If the state wants to be efficient then build themselves. 

Thank you for the explanation of " supernormal profits" you should then understand when supernormal profits are earned new suppliers are attracted to the market to drive down supernormal profits to normal profits. 5th year economics week 2. Ie increased competition. 

If you punish those who don't pay what they owe you free up property for those who will pay and you can use that income to invest in additional social housing supply.

Many developers can avail of economies of scale because banks won't loan for whole developments at the start because they are concerned they won't get paid which is why developments are released in phases. This impacts on the developers/builders costs as they could get better bulk discounts if they purchase for whole development.


----------



## Purple (28 Sep 2021)

The Horseman said:


> If the state wants to be efficient then build themselves.


God no. The State is rubbish at just about everything. They should never build themselves. Imagine 20,000 builders who were also public servants. We've have to shoot them when we ran out of houses for them to build.


The Horseman said:


> Thank you for the explanation of " supernormal profits" you should then understand when supernormal profits are earned new suppliers are attracted to the market to drive down supernormal profits to normal profits. 5th year economics week 2. Ie increased competition.


Where are these new suppliers going to get development land?
That's what's in shortest supply and that's where the supernormal profits are being made. The market is cornered. 


The Horseman said:


> If you punish those who don't pay what they owe you free up property for those who will pay and you can use that income to invest in additional social housing supply.


Yea, to house the people who have just been evicted for not paying their rent. We don't do the whole Poor House thing anymore. Maybe we should but that's a whole different ball of wax.


The Horseman said:


> Many developers can avail of economies of scale because banks won't loan for whole developments at the start because they are concerned they won't get paid which is why developments are released in phases. This impacts on the developers/builders costs as they could get better bulk discounts if they purchase for whole development.


Yep, so the State CPO'ing land and/or releasing serviced State owned land would shorted the cycle. So would factory built houses. The issue isn't just the interest rate but the time it takes to get planning permission and the construction time. Both of those problems can be addressed. That reduces the risk and so the risk premium on the finance drops.


----------



## time to plan (28 Sep 2021)

cremeegg said:


> Do we? Are house prices high ? What is your basis for this rather extraordinary claim, I know that's what it says in the papers, but that does not really mean it is true.
> 
> The average house price is in the region of €300,000, the monthly repayments on a loan for this house is approx. €1,200, this is 18% the gross income of a couple both working full time on the average wage.

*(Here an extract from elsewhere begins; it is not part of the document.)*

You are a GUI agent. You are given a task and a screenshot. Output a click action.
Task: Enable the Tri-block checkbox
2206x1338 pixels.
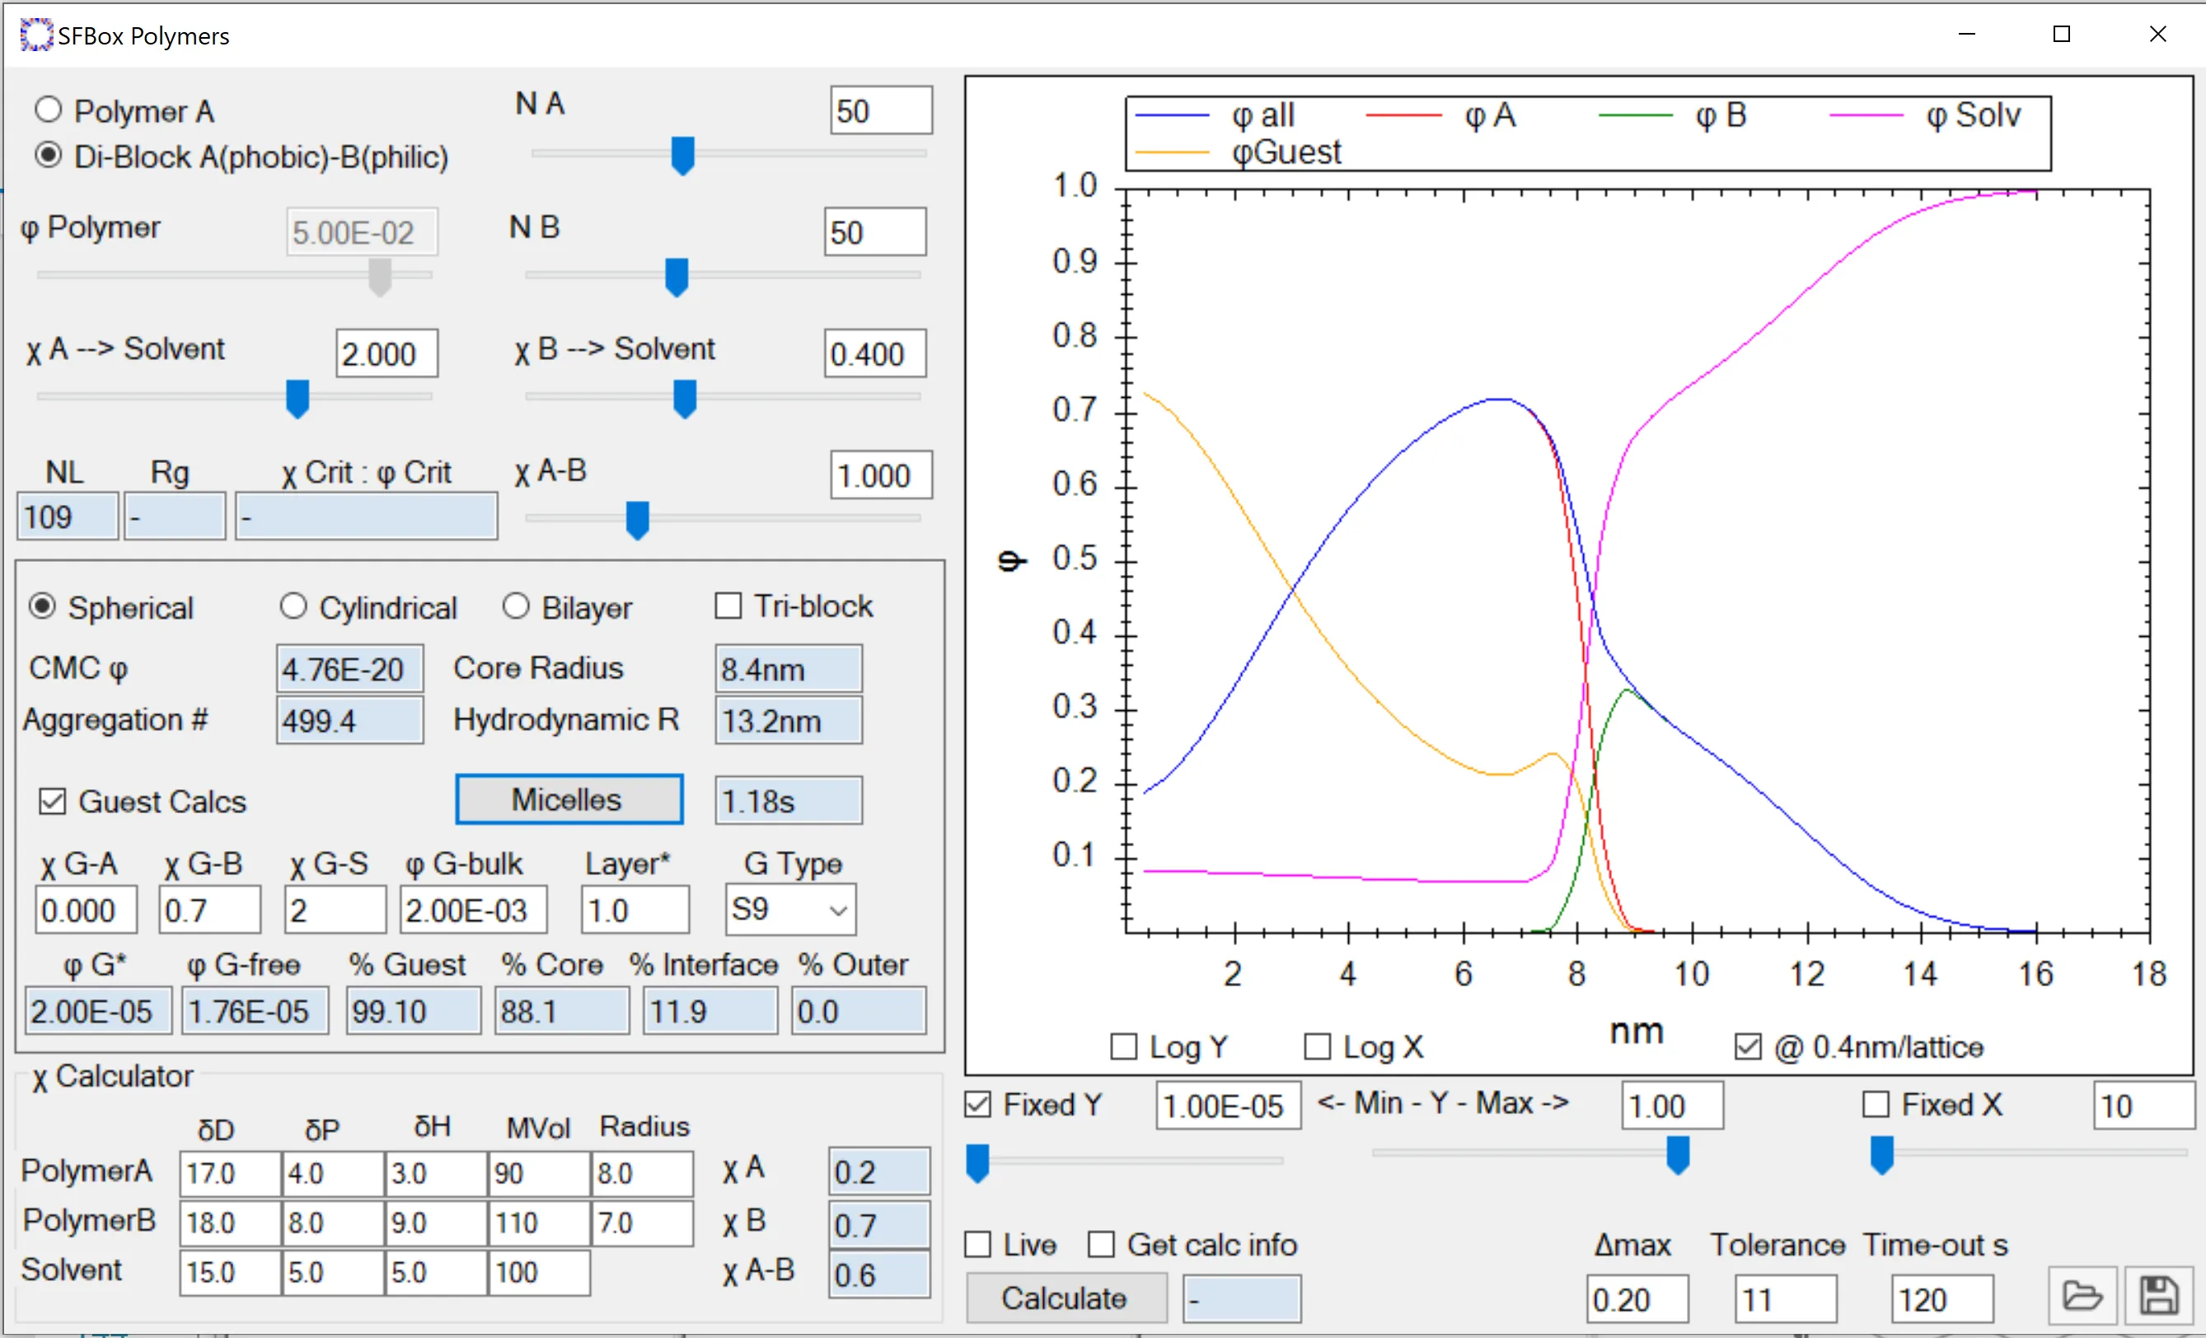click(728, 606)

It is neither 'true' or 'false'. It can't be as it is really a value judgment. House prices are not too high if you've just inherited a house, but they are too high if you are a single parent in Dublin working for a below average wage.


----------



## The Horseman (28 Sep 2021)

Purple said:


> God no. The State is rubbish at just about everything. They should never build themselves. Imagine 20,000 builders who were also public servants. We've have to shoot them when we ran out of houses for them to build.
> 
> Where are these new suppliers going to get development land?
> That's what's in shortest supply and that's where the supernormal profits are being made. The market is cornered.
> ...


OK so why were developers building and selling enmasse (before the change in the law) to institutional investors. 

Simple they were guaranteed their prices and were able to get bulk deals etc for inputs. 

Developers don't care who they sell to once they get paid which goes back to my point of not being able to access finance for whole developments. 

There is no concerted conspiracy between developers. With the increasing anti developer agenda why would they run the risk of seeing the value of land decrease by the imposition of increased taxes etc. That does not make business sense.


----------



## Purple (28 Sep 2021)

The Horseman said:


> OK so why were developers building and selling enmasse (before the change in the law) to institutional investors.
> 
> Simple they were guaranteed their prices and were able to get bulk deals etc for inputs.
> 
> Developers don't care who they sell to once they get paid which goes back to my point of not being able to access finance for whole developments.


Yes, and the State is the main tenant. If the State wasn’t scooping them up they wouldn’t be nearly as attractive a proposition.


The Horseman said:


> There is no concerted conspiracy between developers. With the increasing anti developer agenda why would they run the risk of seeing the value of land decrease by the imposition of increased taxes etc. That does not make business sense.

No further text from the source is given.